In order not to go crazy with computational methods, I really like to disconnect my mind in swing dancing classes, riding a bicycle, baking, and visiting new places.
Marta Cobo Simón
Ph. D. student
I have a mixed background in evolutionary biology and bioinformatics. My first research experience was on the study of the phylogeography of freshwater fishes, which combined phylogenetic, geographic, and population structure analysis. During my Ph. D. I have acquired bioinformatics knowledge in high-throughput analyses, particularly in metagenomics of marine microorganisms and microbial genomics. My efforts in the lab concentrate on relating genomic characteristics to different environments and intra-specific genetic variations with environmental conditions. A short stay in KU Leuven (Belgium) introduced me to the development of co-occurrence networks. I am also interested in host-microbiome co-evolution.
In my free time I like traveling, swimming and all type of cultural activities, such as visiting museums, theater or just reading a good book. But, above all, I love learning new things and I adore animals. I also actively participate in popularization of science events.
Natalia García García
Ph. D. student
I am a biotechnologist who opted to specialize in Microbiology. I started my scientific career in an experimental laboratory where I worked with yeasts. Nonetheless, recently I had the great opportunity to explore the thrilling world of the oceans through their microorganisms. Currently, I am about to start my Ph.D. in Microbiology analyzing the microdiversity of the oceans and other environments based on metagenomes and linking this to specific environmental conditions. In addition to my interest in microbial communities, marine symbiosis has caught my eye too. Therefore, I am developing my skills as a bioinformatician.

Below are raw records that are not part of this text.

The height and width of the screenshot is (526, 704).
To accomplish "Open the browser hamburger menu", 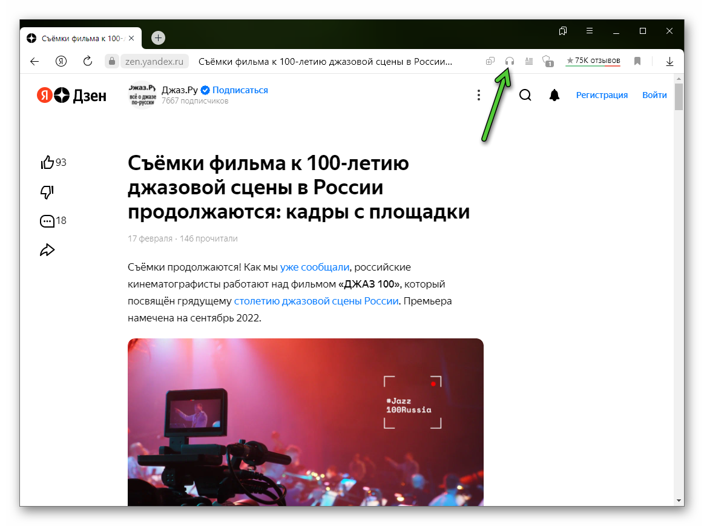I will 590,31.
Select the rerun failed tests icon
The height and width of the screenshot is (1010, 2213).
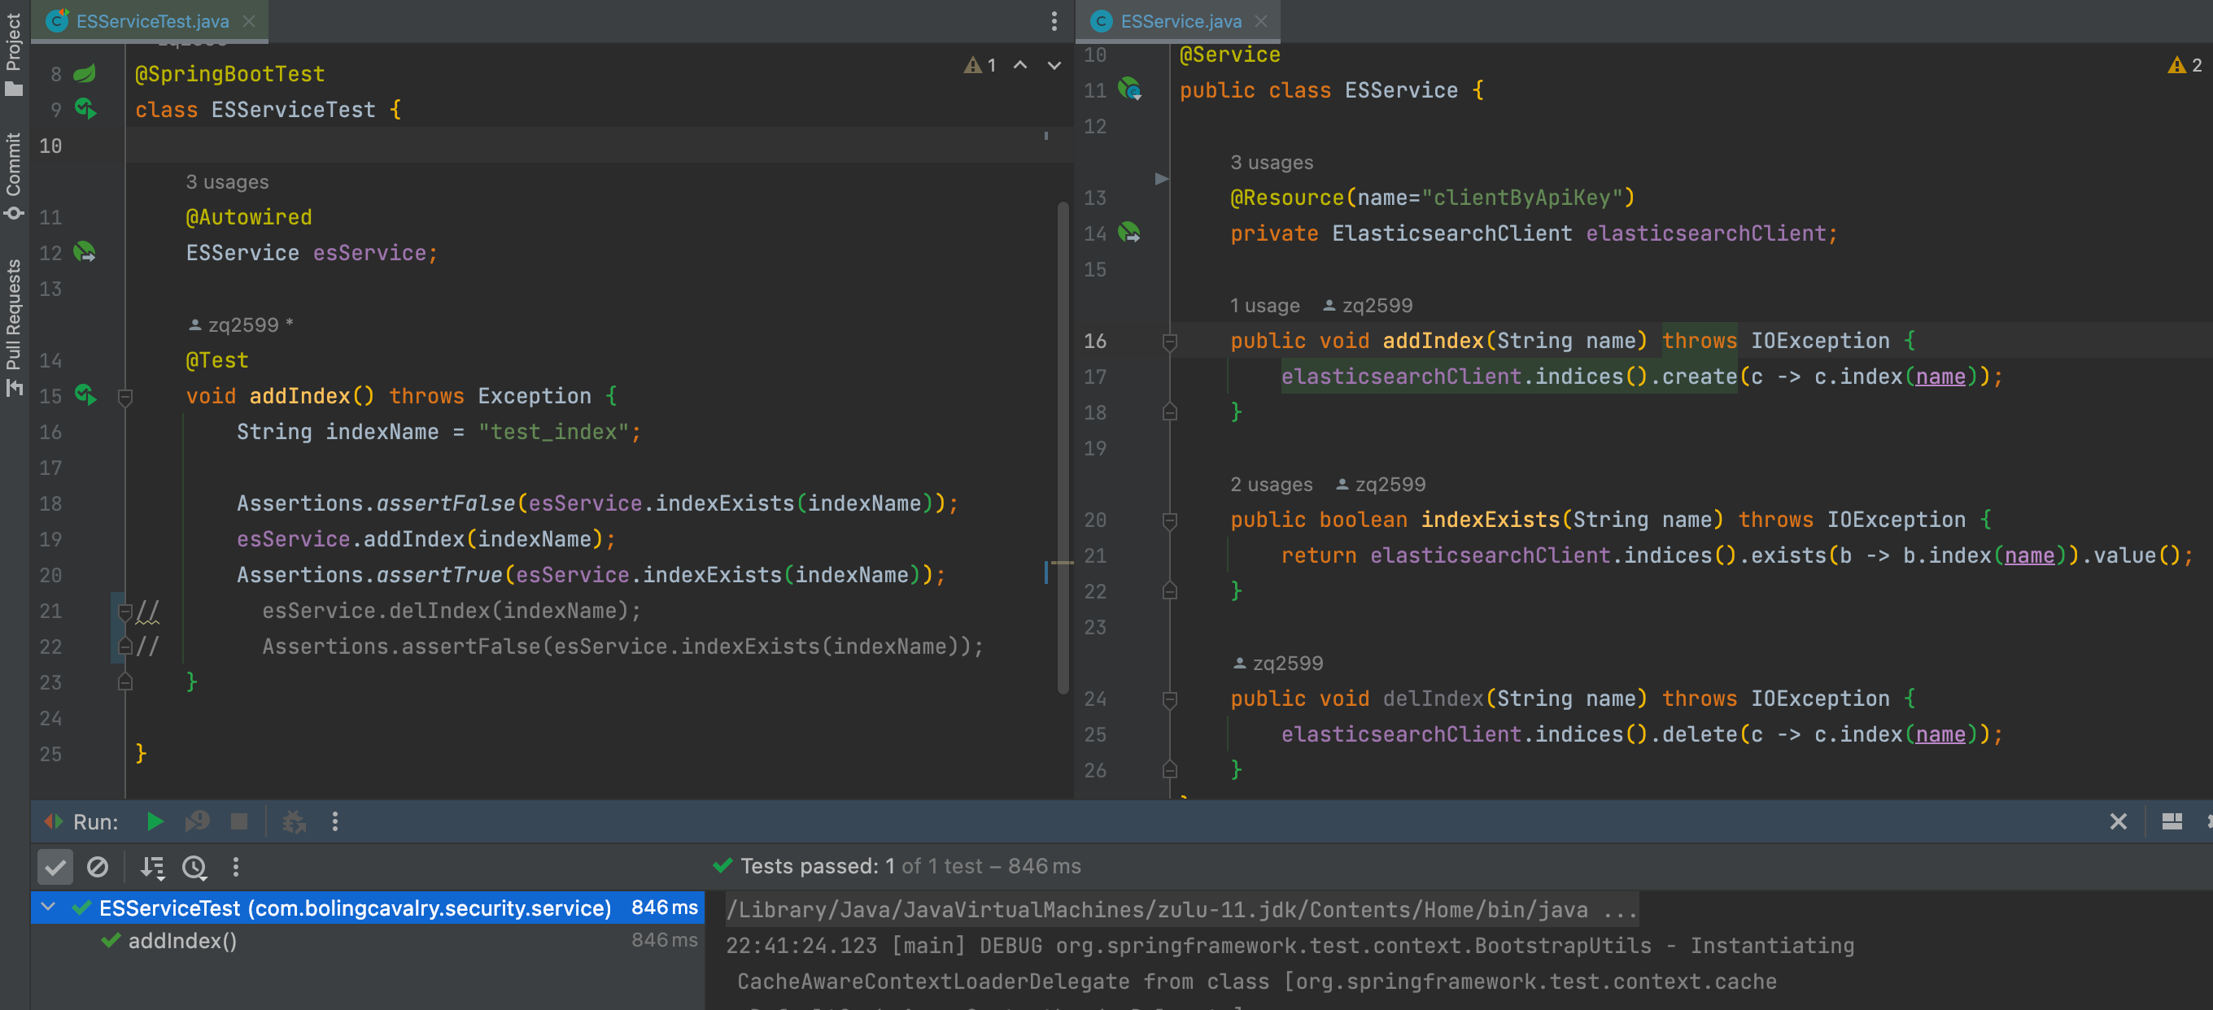tap(196, 821)
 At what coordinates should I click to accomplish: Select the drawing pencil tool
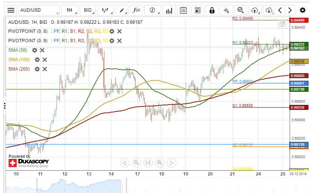(122, 10)
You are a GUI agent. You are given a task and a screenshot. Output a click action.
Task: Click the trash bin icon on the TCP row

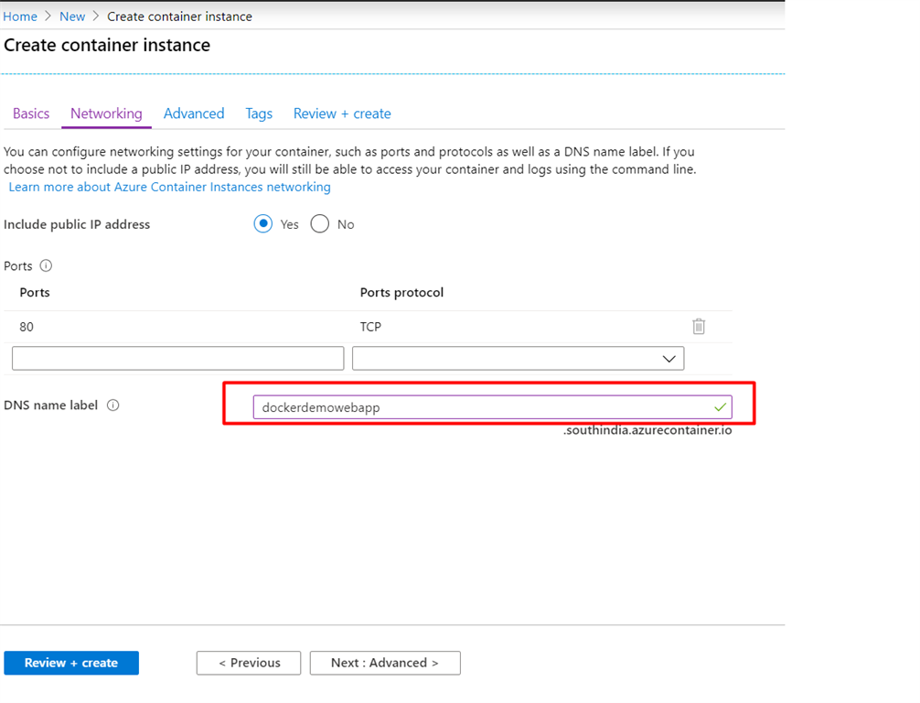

When I have leisure time, I love to run away from the city and rediscover Nature. I enjoy broadening my horizons and learning from life, so I try to travel around the world and read as much as I can. Nevertheless, if there is anything that has always fascinated me, it is the sea and all the secrets it conceals. That is also the reason why I attempt to go whenever I have the chance.
Diego Jiménez Lalana
Ph. D. student
During my academic studies as biologist and biotechnologist, I sought an integrated profile. I completed my academic degrees in different laboratories of diagnosis in animal health; development of kits to detect pathogens; isolation of bacterial strains, scaling up of cultures to bioreactor level, extraction methods to find antitumor compounds, and directed evolution in yeasts, applying HTS protocols to evolve ligninolytic consortium enzymes. Furthermore, I have got an education in pest management and biosafety strategies too. At this moment, I want to develop my Ph. D. describing the microbial interactions in the bosom of microbiomes helping to build a metabolic model. The plan is to use different media and conditions to identify experimentally co-occurrence networks in growth experiments, learning to manage these communities.
In other environments, I enjoy being in Nature and collaborating in different science-related associations, practicing traditional martial arts, and learning all type of new things.